Os réus AA e BB juntaram procuração forense a favor de mandatário judicial em ... de ... de 2023 e apresentaram contestação em ... de ... de 2023, juntando documentos comprovativos do requerimento de protecção jurídica, na modalidade de dispensa de taxa de justiça e demais encargos com o processo, apresentado junto do serviço competente da Segurança Social em ...2....44
Em ... de ... de 2023 os réus remeteram aos autos o documento comprovativo da decisão incidente sobre o requerimento de protecção jurídica, proferida em ... de ... de 2023, que deferiu o pedido na modalidade de pagamento faseado de taxa de justiça e demais encargos com o processo, no valor mensal de 160,00 €, tendo procedido, nessa data, ao pagamento da primeira prestação.5
Em ... de ... de 2024, ... de ... de 2024 e ... de ... de 2024, os réus procederam ao pagamento das prestações mensais, sendo a última no valor de 132,00 €.6
Em ... de ... de 2025 foi proferido o seguinte despacho:7 “I. Conforme resulta dos autos foi concedido aos Réus AA e BB o benefício de apoio judiciário na modalidade de pagamento faseado de taxa de justiça e demais encargos com o processo, no valor mensal de € 160,00. Tal pagamento faseado deve ser mensalmente comprovado no processo, devendo o pagamento da primeira prestação ser comprovado no prazo de 10 dias após a notificação da decisão proferida pela Segurança Social (cfr. artigo 24.º, n.º 3 da Lei n.º 34/2004, de 29 de Julho).
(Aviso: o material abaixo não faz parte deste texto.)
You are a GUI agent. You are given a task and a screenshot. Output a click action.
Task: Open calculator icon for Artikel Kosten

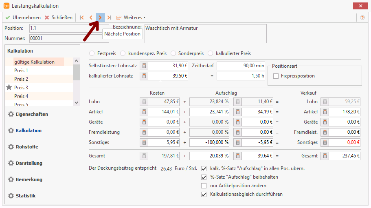(144, 112)
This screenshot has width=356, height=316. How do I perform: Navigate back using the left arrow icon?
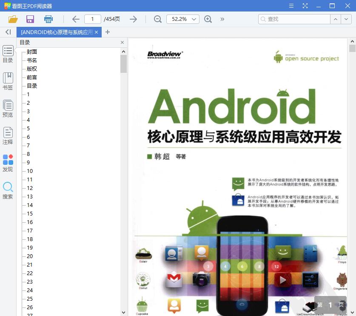[76, 19]

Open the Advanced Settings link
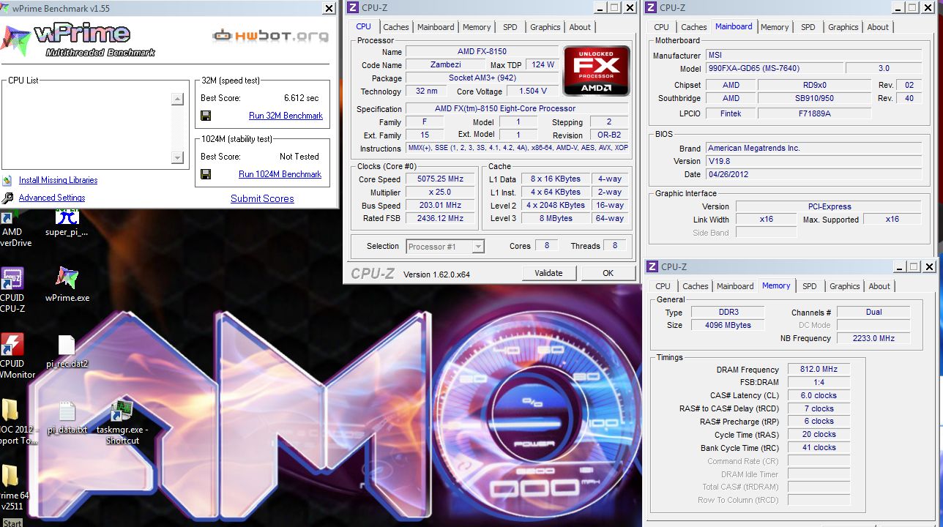51,198
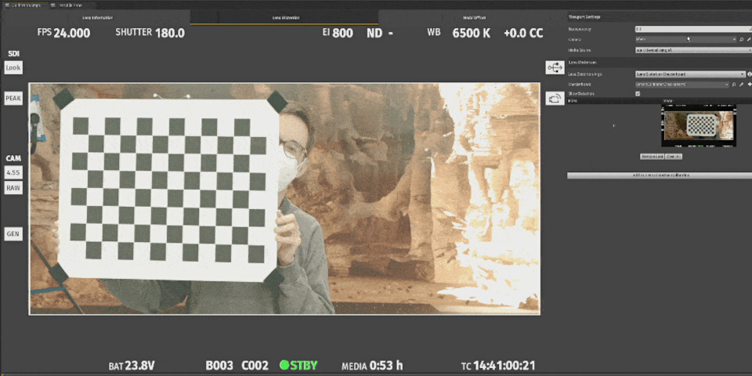Open the Camera dropdown

[x=685, y=39]
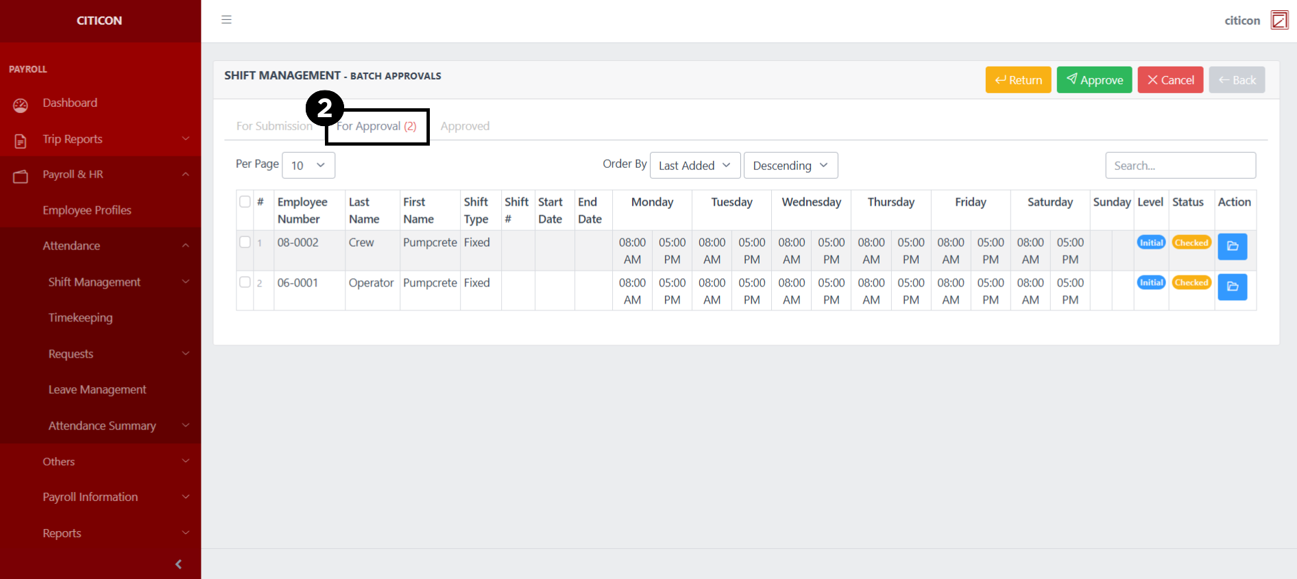Switch to the For Submission tab
Viewport: 1297px width, 579px height.
tap(274, 126)
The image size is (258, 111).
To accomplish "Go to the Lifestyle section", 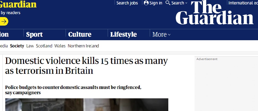I will pos(123,34).
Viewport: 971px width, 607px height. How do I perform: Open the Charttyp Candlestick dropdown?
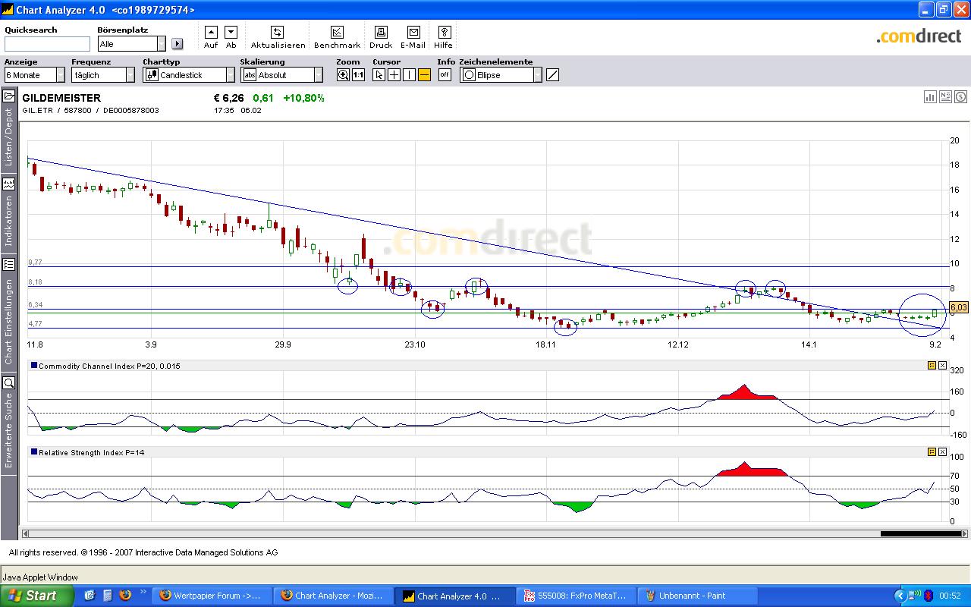coord(230,75)
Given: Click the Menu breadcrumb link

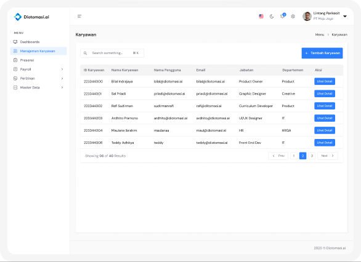Looking at the screenshot, I should click(320, 34).
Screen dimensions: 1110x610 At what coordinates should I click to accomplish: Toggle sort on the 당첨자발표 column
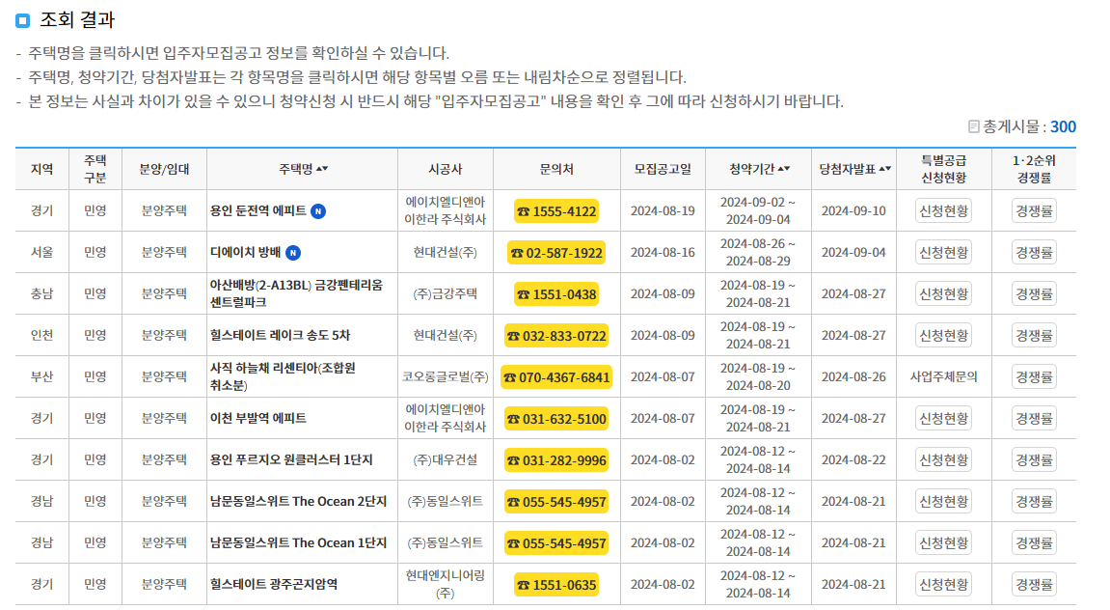pyautogui.click(x=857, y=166)
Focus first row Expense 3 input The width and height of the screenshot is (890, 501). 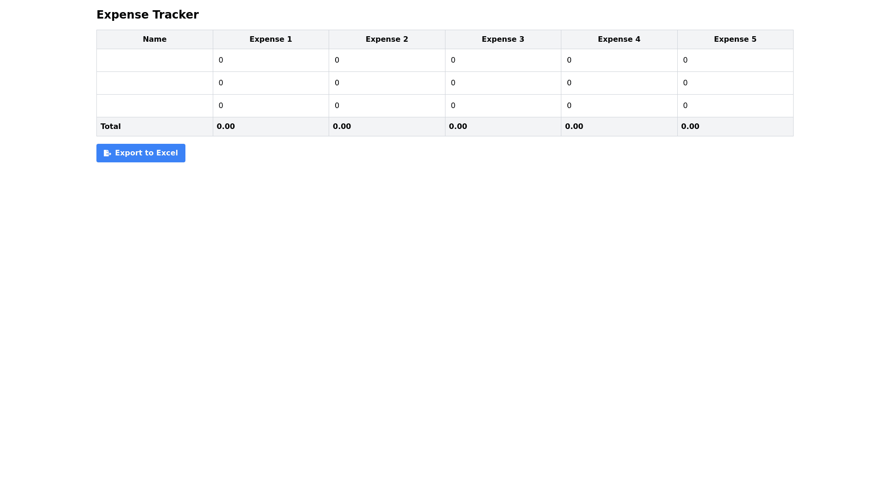(503, 60)
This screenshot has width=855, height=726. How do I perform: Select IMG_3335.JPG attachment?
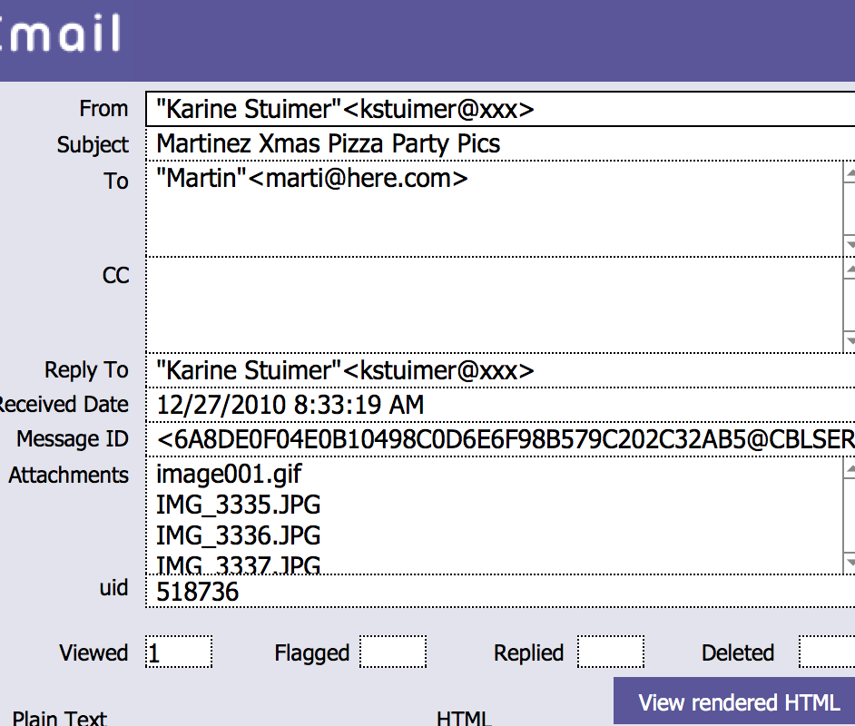click(239, 505)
Acresce que, nos termos do disposto no artigo 13.º, n.º 1 da Portaria n.º 1085-A/2004, de 31 de Agosto, o pagamento das prestações apenas pode ser cessado quando o somatório das prestações pagas pelo beneficiário de apoio judiciário na modalidade de pagamento faseado seja superior a quatro vezes o valor da taxa de justiça inicial. No caso, os Réus apenas comprovaram o pagamento de três prestações no valor unitário de € 160,00 e de uma última prestação no valor de € 132,00, perfazendo o valor global de € 612,00, que corresponde ao valor da taxa de justiça inicial da presente acção (6 UC’s) – cfr. artigo 6.º, n.º 1 e tabela I-A anexa ao Regulamento das Custas Processuais. Sucede que, conforme resulta do supra expendido, para manterem o benefício do apoio judiciário, os Réus apenas poderiam cessar o pagamento das prestações quanto tivessem liquidado o montante correspondente a 4 vezes da taxa de justiça inicial, ou seja, € 2.448,00. Assim, uma vez que os pagamentos efectuados pelos Réus ainda não perfizeram a indicada quantia, a partir da qual poderiam cessar o pagamento, restam-lhes duas opções: ou liquidam as prestações vencidas com o acréscimo da multa prevista no artigo 570.º, n.º 3 do Código de Processo Civil, ou prescindem do apoio judiciário, junto dos competentes serviços da Segurança Social, passando doravante a ser integralmente responsáveis pelas taxas de justiça e demais encargos do processo, designadamente as devidas por eventuais incidentes ou recursos a que haja lugar. Em face do exposto, proceda-se à notificação dos Réus AA e BB para, no prazo de 10 dias: - liquidarem as prestações vencidas com o acréscimo da multa prevista no artigo 570.º, n.º 3 do Código de Processo Civil; Ou - prescindirem do apoio judiciário concedido, comprovando-o nos autos. Notifique.”
Em ... de ... de 2025, os réus AA e BB vieram interpor o presente recurso, cuja motivação terminaram com as seguintes conclusões (que se transcrevem apenas na parte relevante para a identificação das questões a apreciar):8
[…]
2. Após a liquidação integral do montante devido pelo impulso processual suspenderam os pagamentos, de resto conforme é possível interpretando de forma integrada os n.º 1 e 2 do artigo 13.º, n.º 1 da Portaria n.º 1085-A/2004, de 31 de Agosto, à luz da hermenêutica jurídica atual suportada por larga jurisprudência de tribunais superiores. […]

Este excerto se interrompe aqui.